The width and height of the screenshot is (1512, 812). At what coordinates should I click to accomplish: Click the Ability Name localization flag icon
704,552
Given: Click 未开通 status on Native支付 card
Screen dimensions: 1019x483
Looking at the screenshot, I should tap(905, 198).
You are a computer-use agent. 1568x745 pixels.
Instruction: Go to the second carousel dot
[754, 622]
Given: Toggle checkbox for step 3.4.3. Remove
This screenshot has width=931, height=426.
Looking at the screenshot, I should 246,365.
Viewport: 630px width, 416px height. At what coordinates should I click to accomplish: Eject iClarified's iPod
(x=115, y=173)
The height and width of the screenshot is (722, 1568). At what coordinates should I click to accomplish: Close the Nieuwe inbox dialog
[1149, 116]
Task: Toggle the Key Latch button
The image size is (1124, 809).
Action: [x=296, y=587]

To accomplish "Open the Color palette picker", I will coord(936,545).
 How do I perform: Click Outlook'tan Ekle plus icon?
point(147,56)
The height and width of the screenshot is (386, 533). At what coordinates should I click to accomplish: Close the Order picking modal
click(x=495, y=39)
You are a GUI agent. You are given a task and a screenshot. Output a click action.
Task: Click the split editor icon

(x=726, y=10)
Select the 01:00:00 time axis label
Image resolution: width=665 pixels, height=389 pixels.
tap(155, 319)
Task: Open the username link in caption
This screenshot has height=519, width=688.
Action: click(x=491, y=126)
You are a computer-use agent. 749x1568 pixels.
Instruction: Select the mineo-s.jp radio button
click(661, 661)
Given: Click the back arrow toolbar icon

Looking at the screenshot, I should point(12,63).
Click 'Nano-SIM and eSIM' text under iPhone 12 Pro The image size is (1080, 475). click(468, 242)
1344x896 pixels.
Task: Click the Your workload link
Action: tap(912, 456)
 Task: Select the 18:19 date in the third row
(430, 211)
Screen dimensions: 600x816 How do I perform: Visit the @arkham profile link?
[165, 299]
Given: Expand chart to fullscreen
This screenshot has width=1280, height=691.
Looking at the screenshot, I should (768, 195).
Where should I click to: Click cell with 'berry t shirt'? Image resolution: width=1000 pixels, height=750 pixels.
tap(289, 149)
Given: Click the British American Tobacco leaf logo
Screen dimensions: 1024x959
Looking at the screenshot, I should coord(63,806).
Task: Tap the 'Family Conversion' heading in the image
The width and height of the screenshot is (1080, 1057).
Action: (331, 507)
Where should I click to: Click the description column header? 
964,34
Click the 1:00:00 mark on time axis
-=-=-
DIRECTIONS FOR THIS TASK: Reproduce all the records shown above, unchanged.

RESPONSE:
The width and height of the screenshot is (1512, 812). At what coordinates should I click to accomplish: Click the Ability Name localization flag icon
704,552
Given: Click 未开通 status on Native支付 card
Screen dimensions: 1019x483
Looking at the screenshot, I should tap(905, 198).
You are a computer-use agent. 1568x745 pixels.
Instruction: Go to the second carousel dot
[754, 622]
Given: Toggle checkbox for step 3.4.3. Remove
This screenshot has width=931, height=426.
Looking at the screenshot, I should 246,365.
Viewport: 630px width, 416px height. At what coordinates should I click to accomplish: Eject iClarified's iPod
(x=115, y=173)
The height and width of the screenshot is (722, 1568). At what coordinates should I click to accomplish: Close the Nieuwe inbox dialog
[1149, 116]
Task: Toggle the Key Latch button
The image size is (1124, 809).
Action: [x=296, y=587]

To accomplish "Open the Color palette picker", I will coord(936,545).
 How do I perform: Click Outlook'tan Ekle plus icon?
point(147,56)
The height and width of the screenshot is (386, 533). At what coordinates should I click to accomplish: Close the Order picking modal
click(x=495, y=39)
You are a GUI agent. You are given a task and a screenshot. Output a click action.
Task: Click the split editor icon

(x=726, y=10)
Select the 01:00:00 time axis label
Image resolution: width=665 pixels, height=389 pixels.
tap(155, 319)
Task: Open the username link in caption
This screenshot has height=519, width=688.
Action: click(x=491, y=126)
You are a computer-use agent. 749x1568 pixels.
Instruction: Select the mineo-s.jp radio button
click(661, 661)
Given: Click the back arrow toolbar icon

Looking at the screenshot, I should point(12,63).
Click 'Nano-SIM and eSIM' text under iPhone 12 Pro The image size is (1080, 475). click(468, 242)
1344x896 pixels.
Task: Click the Your workload link
Action: tap(912, 456)
 Task: Select the 18:19 date in the third row
(430, 211)
Screen dimensions: 600x816 How do I perform: Visit the @arkham profile link?
[165, 299]
Given: Expand chart to fullscreen
This screenshot has width=1280, height=691.
Looking at the screenshot, I should (768, 195).
Where should I click to: Click cell with 'berry t shirt'? Image resolution: width=1000 pixels, height=750 pixels.
tap(289, 149)
Given: Click the British American Tobacco leaf logo
Screen dimensions: 1024x959
Looking at the screenshot, I should coord(63,806).
Task: Tap the 'Family Conversion' heading in the image
The width and height of the screenshot is (1080, 1057).
Action: (331, 507)
Where should I click to: Click the description column header? 
964,34
Click the 1:00:00 mark on time axis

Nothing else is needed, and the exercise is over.